- [Task directions] Could you return each line below without altering a word?

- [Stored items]
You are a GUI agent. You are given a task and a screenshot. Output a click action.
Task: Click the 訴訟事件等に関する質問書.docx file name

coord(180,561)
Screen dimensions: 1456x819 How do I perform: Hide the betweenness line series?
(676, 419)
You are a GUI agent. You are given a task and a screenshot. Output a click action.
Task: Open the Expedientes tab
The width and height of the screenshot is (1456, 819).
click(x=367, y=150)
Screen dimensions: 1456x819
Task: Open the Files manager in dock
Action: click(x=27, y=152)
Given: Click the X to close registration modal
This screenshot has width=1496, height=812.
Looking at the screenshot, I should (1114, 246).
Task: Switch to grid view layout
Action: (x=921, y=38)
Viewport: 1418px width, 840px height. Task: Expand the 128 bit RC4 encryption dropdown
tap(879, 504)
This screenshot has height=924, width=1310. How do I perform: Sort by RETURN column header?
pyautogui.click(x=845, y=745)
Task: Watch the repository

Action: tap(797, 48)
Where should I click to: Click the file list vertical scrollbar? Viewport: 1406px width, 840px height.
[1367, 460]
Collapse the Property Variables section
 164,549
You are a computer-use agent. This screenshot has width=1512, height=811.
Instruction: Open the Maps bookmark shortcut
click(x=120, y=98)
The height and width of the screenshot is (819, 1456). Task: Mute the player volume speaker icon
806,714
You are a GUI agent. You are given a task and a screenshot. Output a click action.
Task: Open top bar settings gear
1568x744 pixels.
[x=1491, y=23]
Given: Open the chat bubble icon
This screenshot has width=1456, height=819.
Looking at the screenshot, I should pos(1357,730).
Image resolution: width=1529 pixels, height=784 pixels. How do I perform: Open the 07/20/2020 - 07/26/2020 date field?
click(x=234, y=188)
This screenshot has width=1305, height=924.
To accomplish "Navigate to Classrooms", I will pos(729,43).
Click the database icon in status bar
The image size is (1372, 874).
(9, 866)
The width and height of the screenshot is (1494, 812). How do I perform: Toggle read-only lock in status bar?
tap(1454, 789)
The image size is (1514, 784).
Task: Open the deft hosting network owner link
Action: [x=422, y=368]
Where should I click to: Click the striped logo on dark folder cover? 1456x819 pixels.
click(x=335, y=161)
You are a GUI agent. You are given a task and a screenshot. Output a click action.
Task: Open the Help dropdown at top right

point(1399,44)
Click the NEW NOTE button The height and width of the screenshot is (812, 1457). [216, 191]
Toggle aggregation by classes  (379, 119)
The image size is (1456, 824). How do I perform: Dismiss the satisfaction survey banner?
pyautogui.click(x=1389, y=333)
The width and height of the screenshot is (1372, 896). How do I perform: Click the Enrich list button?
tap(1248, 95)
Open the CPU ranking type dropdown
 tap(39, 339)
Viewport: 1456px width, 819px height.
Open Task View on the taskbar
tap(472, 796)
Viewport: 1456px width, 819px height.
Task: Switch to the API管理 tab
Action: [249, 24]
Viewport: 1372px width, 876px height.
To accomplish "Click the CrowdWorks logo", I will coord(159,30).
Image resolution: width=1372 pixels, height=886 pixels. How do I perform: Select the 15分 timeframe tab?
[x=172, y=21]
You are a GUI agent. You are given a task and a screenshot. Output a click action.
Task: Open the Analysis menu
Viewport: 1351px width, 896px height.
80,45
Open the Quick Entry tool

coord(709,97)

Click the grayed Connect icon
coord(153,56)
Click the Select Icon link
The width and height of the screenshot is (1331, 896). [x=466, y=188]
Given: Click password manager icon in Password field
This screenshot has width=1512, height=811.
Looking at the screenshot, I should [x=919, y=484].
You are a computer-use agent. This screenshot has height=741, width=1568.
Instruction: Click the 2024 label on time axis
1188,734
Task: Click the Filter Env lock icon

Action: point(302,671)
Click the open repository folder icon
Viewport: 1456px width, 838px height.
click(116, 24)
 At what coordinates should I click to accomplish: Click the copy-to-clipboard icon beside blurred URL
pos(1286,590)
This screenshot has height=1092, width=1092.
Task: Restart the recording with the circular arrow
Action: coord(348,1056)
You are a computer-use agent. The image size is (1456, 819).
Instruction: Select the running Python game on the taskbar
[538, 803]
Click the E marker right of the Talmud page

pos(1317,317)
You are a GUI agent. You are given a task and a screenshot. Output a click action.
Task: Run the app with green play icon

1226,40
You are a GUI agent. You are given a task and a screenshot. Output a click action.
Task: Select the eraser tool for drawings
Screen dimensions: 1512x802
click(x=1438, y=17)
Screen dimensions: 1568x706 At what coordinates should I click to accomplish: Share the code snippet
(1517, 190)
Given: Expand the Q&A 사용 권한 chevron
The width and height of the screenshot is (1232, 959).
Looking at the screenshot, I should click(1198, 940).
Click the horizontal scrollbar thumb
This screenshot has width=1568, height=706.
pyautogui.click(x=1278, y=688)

- [Finished task]
You are a GUI agent. You are given a task and a screenshot. Output a click action.
Task: Click the 訴訟事件等に関する質問書.docx file name

coord(180,561)
Screen dimensions: 1456x819 How do I perform: Hide the betweenness line series?
(676, 419)
You are a GUI agent. You are given a task and a screenshot. Output a click action.
Task: Open the Expedientes tab
The width and height of the screenshot is (1456, 819).
click(x=367, y=150)
Screen dimensions: 1456x819
Task: Open the Files manager in dock
Action: click(x=27, y=152)
Given: Click the X to close registration modal
This screenshot has width=1496, height=812.
Looking at the screenshot, I should (1114, 246).
Task: Switch to grid view layout
Action: (x=921, y=38)
Viewport: 1418px width, 840px height. Task: Expand the 128 bit RC4 encryption dropdown
tap(879, 504)
This screenshot has height=924, width=1310. How do I perform: Sort by RETURN column header?
pyautogui.click(x=845, y=745)
Task: Watch the repository

Action: tap(797, 48)
Where should I click to: Click the file list vertical scrollbar? Viewport: 1406px width, 840px height.
[1367, 460]
Collapse the Property Variables section
 164,549
You are a computer-use agent. This screenshot has width=1512, height=811.
Instruction: Open the Maps bookmark shortcut
click(x=120, y=98)
The height and width of the screenshot is (819, 1456). Task: Mute the player volume speaker icon
806,714
You are a GUI agent. You are given a task and a screenshot. Output a click action.
Task: Open top bar settings gear
1568x744 pixels.
[x=1491, y=23]
Given: Open the chat bubble icon
This screenshot has width=1456, height=819.
Looking at the screenshot, I should pos(1357,730).
Image resolution: width=1529 pixels, height=784 pixels. How do I perform: Open the 07/20/2020 - 07/26/2020 date field?
click(x=234, y=188)
This screenshot has width=1305, height=924.
To accomplish "Navigate to Classrooms", I will pos(729,43).
Click the database icon in status bar
The image size is (1372, 874).
(9, 866)
The width and height of the screenshot is (1494, 812). How do I perform: Toggle read-only lock in status bar?
tap(1454, 789)
The image size is (1514, 784).
Task: Open the deft hosting network owner link
Action: [x=422, y=368]
Where should I click to: Click the striped logo on dark folder cover? 1456x819 pixels.
click(x=335, y=161)
You are a GUI agent. You are given a task and a screenshot. Output a click action.
Task: Open the Help dropdown at top right

point(1399,44)
Click the NEW NOTE button The height and width of the screenshot is (812, 1457). [216, 191]
Toggle aggregation by classes  (379, 119)
The image size is (1456, 824). How do I perform: Dismiss the satisfaction survey banner?
pyautogui.click(x=1389, y=333)
The width and height of the screenshot is (1372, 896). How do I perform: Click the Enrich list button?
tap(1248, 95)
Open the CPU ranking type dropdown
 tap(39, 339)
Viewport: 1456px width, 819px height.
Open Task View on the taskbar
tap(472, 796)
Viewport: 1456px width, 819px height.
Task: Switch to the API管理 tab
Action: [249, 24]
Viewport: 1372px width, 876px height.
To accomplish "Click the CrowdWorks logo", I will coord(159,30).
Image resolution: width=1372 pixels, height=886 pixels. How do I perform: Select the 15分 timeframe tab?
[x=172, y=21]
You are a GUI agent. You are given a task and a screenshot. Output a click action.
Task: Open the Analysis menu
Viewport: 1351px width, 896px height.
80,45
Open the Quick Entry tool

coord(709,97)

Click the grayed Connect icon
coord(153,56)
Click the Select Icon link
The width and height of the screenshot is (1331, 896). [x=466, y=188]
Given: Click password manager icon in Password field
This screenshot has width=1512, height=811.
Looking at the screenshot, I should [x=919, y=484].
You are a computer-use agent. This screenshot has height=741, width=1568.
Instruction: Click the 2024 label on time axis
1188,734
Task: Click the Filter Env lock icon

Action: point(302,671)
Click the open repository folder icon
Viewport: 1456px width, 838px height.
click(116, 24)
 At what coordinates should I click to accomplish: Click the copy-to-clipboard icon beside blurred URL
pos(1286,590)
This screenshot has height=1092, width=1092.
Task: Restart the recording with the circular arrow
Action: coord(348,1056)
You are a computer-use agent. The image size is (1456, 819).
Instruction: Select the running Python game on the taskbar
[538, 803]
Click the E marker right of the Talmud page

pos(1317,317)
You are a GUI agent. You are given a task and a screenshot. Output a click action.
Task: Run the app with green play icon

1226,40
You are a GUI agent. You are given a task and a screenshot. Output a click action.
Task: Select the eraser tool for drawings
Screen dimensions: 1512x802
click(x=1438, y=17)
Screen dimensions: 1568x706 At what coordinates should I click to accomplish: Share the code snippet
(1517, 190)
Given: Expand the Q&A 사용 권한 chevron
The width and height of the screenshot is (1232, 959).
Looking at the screenshot, I should click(1198, 940).
Click the horizontal scrollbar thumb
This screenshot has width=1568, height=706.
pyautogui.click(x=1278, y=688)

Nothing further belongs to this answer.